Pris à tort pour un voleur, un Montréalais a été violemment rudoyé par des policiers sur son propre terrain pendant qu'il sortait les ordures, il y a 10 jours. L'employé d'Hydro-Québec raconte avoir été mis en joue et plaqué au sol par six agents qui lui ont passé deux paires de menottes. Il s'en est tiré avec plusieurs contusions et un oeil tuméfié.

L'homme s'apprête à déposer une plainte en déontologie contre les policiers impliqués dans cette erreur. Malgré la méprise, le Service de police de la Ville de Montréal (SPVM) estime avoir usé de la force nécessaire dans les circonstances, car il affirme que l'homme a résisté.

Depuis le 4 janvier, Denis Cloutier est en congé de maladie. Sur le formulaire de la Commission de la santé et de la sécurité du travail (CSST), le médecin a écrit qu'il a été victime d'un acte criminel. L'homme de 51 ans souffre de contusions à l'oeil gauche, au pouce gauche et à l'épaule gauche. Son poignet est marqué par une coupure. Et tout cela, dit-il, ce sont des policiers qui le lui ont infligé.

Dans la nuit du 3 au 4 janvier, le Montréalais est rentré chez lui après son quart de travail. Vers minuit, il est monté à son condo de la rue Casgrain et, toujours vêtu de son uniforme d'Hydro-Québec, est ressorti avec des sacs à ordures. Pendant ce temps, les forces de l'ordre sillonnaient le quartier à la recherche d'un voleur correspondant à sa description. Lorsque les patrouilleurs ont aperçu M. Cloutier, ils ont cru qu'il était l'homme qu'ils cherchaient.

* **Consigne A**
D'après l'article sur l'interpellation de Denis Cloutier, quelle tenue portait-il lorsqu'il est ressorti avec ses sacs à ordures ?
* **Consigne B**
Rédigez la suite de l'article sur l'interpellation de Denis Cloutier, en reprenant après sa dernière phrase.
Les enregistrements forment un ensemble distinct, sans rapport avec l'article.

* **Données fournies**
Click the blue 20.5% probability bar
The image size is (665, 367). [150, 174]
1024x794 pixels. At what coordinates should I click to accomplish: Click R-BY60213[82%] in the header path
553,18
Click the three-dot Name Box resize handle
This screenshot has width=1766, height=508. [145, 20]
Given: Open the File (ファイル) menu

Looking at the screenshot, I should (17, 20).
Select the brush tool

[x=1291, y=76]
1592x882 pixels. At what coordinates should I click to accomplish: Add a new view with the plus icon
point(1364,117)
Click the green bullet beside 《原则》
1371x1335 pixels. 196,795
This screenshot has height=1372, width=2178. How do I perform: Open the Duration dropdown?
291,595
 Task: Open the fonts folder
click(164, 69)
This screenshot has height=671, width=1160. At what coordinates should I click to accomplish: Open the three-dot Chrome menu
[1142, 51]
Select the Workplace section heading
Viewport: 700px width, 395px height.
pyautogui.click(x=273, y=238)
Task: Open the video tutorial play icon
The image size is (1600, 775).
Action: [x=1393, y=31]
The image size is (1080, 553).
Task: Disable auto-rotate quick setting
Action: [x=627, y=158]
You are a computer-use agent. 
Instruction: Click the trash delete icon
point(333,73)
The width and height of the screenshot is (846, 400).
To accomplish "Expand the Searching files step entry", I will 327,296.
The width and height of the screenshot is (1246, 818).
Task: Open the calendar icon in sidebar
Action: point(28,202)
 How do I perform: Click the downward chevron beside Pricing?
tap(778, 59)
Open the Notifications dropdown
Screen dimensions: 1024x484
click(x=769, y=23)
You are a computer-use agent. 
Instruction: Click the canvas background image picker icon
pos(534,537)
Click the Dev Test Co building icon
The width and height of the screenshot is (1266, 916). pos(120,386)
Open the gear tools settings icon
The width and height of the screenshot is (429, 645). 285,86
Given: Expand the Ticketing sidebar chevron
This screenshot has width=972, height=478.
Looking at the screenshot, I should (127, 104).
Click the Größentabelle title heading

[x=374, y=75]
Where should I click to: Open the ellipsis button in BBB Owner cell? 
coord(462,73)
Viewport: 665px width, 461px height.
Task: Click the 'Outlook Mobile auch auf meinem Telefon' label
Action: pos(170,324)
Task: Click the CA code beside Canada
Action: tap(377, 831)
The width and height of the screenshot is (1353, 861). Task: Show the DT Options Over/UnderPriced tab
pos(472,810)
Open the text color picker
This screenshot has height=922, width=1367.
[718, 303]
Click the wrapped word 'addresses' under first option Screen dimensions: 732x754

* **Espace de réponse A**
Il portait toujours son uniforme d'Hydro-Québec.

* **Espace de réponse B**
«J'ai ouvert la clôture avant de mon terrain pour mettre les sacs sur le trottoir et j'ai vu la pointe d'un fusil devant mon visage, raconte-t-il. Puis, un homme s'est mis à hurler: "À terre! À terre! "» Sur le coup, Denis Cloutier dit ne pas avoir compris ce qui se passait. Puis, il a reconnu l'uniforme du policier. «J'ai levé les mains et j'ai dit que je n'avais rien fait. Il a continué à me crier de me coucher, alors j'ai mis les genoux et les mains au sol, explique le quinquagénaire. J'ai vu des ombres arriver en courant et une main a poussé mon visage dans la neige. La pression était tellement forte que je n'arrivais pas à respirer. Je pensais que j'allais mourir. J'avais de la neige dans la bouche, dans le nez, même dans les oreilles.»

Deux paires de menottes

Au terme de ce qui lui a semblé une éternité, il se serait retrouvé les mains liées par non pas une, mais deux paires de menottes. Les agents l'ont ensuite fouillé. M. Cloutier n'avait aucune arme sur lui.

Il raconte que les policiers l'ont finalement redressé sur ses pieds avant de le plaquer sur une des voitures de police. Ils l'auraient fouillé de nouveau avant de l'asseoir dans le véhicule.

«Ils m'ont demandé qui j'étais. J'ai répondu que j'habitais là.» Au même moment, son voisin, témoin de la scène qui s'est déroulée juste sous sa fenêtre, est sorti. «Je venais de reconnaître Denis, explique-t-il. Je n'en revenais pas. J'ai senti que c'était mon devoir d'aller les aviser que c'était lui. Je ne pouvais pas croire qu'il avait fait quelque chose de mal.» Après avoir identifié M. Cloutier, les agents l'ont libéré en lui disant qu'il avait été pris pour quelqu'un d'autre. Aucune accusation n'a été déposée contre lui.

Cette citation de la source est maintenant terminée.